Iron processing changed the shoreline of Port Henry. When the New York and Canada Railroad was built in 1874, the tracks hugged the lake. That same year, a modern blast furnace was built at Cedar Point, just beyond the train station. Eight blast furnaces had operated in various earlier locations throughout Moriah, but the Cedar Point Furnace was the first to rely on cheap rail transportation down from the mines and out to the world.
Over 45 years, Cedar Point Furnace increased production from 41 tons to 250 tons of pig iron per day. Two new furnaces, built in 1922, doubled that figure. By 1936, when Witherbee Sherman Company ceased production, waste tailings had extended the shoreline 1200 feet out into the lake. The Company had anticipated the need for tailings disposal when it bought land under the lake in 1872.
[Photo captions, from left to right, read]
· New Cedar Point Furnaces. Photograph courtesy of the Adirondack Museum, Blue Mountain Lake, NY.

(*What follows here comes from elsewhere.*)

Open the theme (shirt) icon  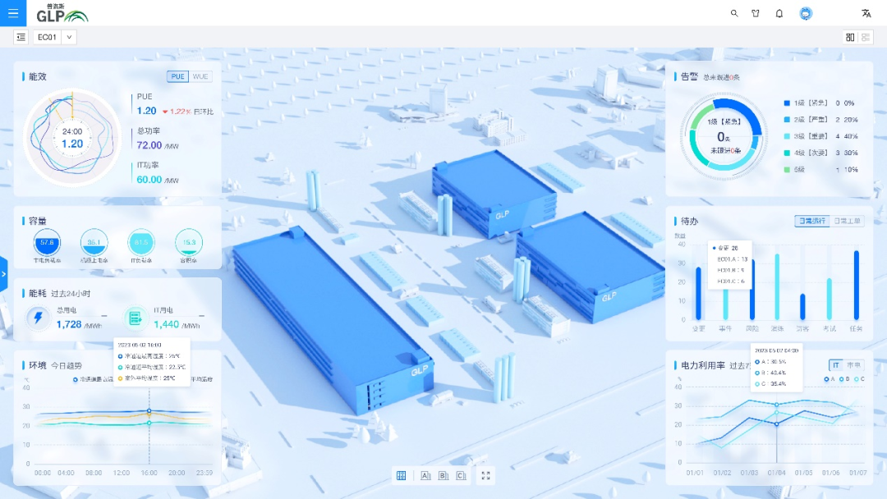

· Stacks of pig iron await shipment in the furnace yard. In the background, the cantilever bridge crane loads sintered ore. Photograph courtesy of the Adirondack Museum.
· Thomas Witherbee supervised construction of the original Cedar Point Furnace and served as Ironmaster for more than a decade. He recorded his ideas for plant improvements in technical
papers for the American Institute of Mining Engineers. Detail, Bird's Eye View of Port Henry (1889), courtesy of the Town Historian.